Но Борис Матвеевич недолго переживал идейное поражение. Один из первых, следом за Ельциным уничтожил партийный билет и, осудив прежний режим, вступил в другую партию и уже с трибун произносил другие речи, по воскресным дням посещая церковь, крестил лоб и, воздавая поклоны, восхвалял бога.

Юрий Иванович раньше-то всегда с осторожностью общался с Борисом Матвеевичем, не доверялся, не делился мыслями. В присутствии его старался быть лаконичным. Вот и теперь при встрече не испытывал особого интереса общаться с одним из первых предложивших на педсовете изгнать его из школы. Юрий Иванович не был зол на историка за увольнение, просто не приятен был этот человек, продолжавший ещё учить чему-то молодое подрастающее поколение.

Юрий Иванович скупо ответил на приветствие и хотел быстрее уйти, но не по годам активный Борис Матвеевич удержал его за руку, навязчиво набиваясь на разговор. В одну минуту засыпал Шарова вопросами, на которые, и отвечать-то не хотелось.

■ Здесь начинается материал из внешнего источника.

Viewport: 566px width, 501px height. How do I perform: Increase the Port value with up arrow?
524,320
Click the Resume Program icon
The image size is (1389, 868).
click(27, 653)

Бойко спрашивал о семье, хотя прекрасно знал, что Юрий Иванович давно в разводе, интересовался трудовой деятельностью, здоровьем. Его интерес не сопровождался доброжелательным чувством и всё, что говорил Шарову, отдавало ложью, лестью и это прекрасно видел, по ханжескому взгляду бывшего коллеги Юрий Иванович.

– Где работаю? – задумался он над ответом.

Шарову не хотелось выглядеть неудачником перед историком, он желал удивить завистливого человека, ошарашить уверенным благополучием, даже позлить в какой-то степени превосходящим рангом, достигнутым в профессии.

– В институте преподаю, – соврал Шаров. – Математическим факультетом заведую, – добавил, видя, как изменился в лице Борис Матвеевич.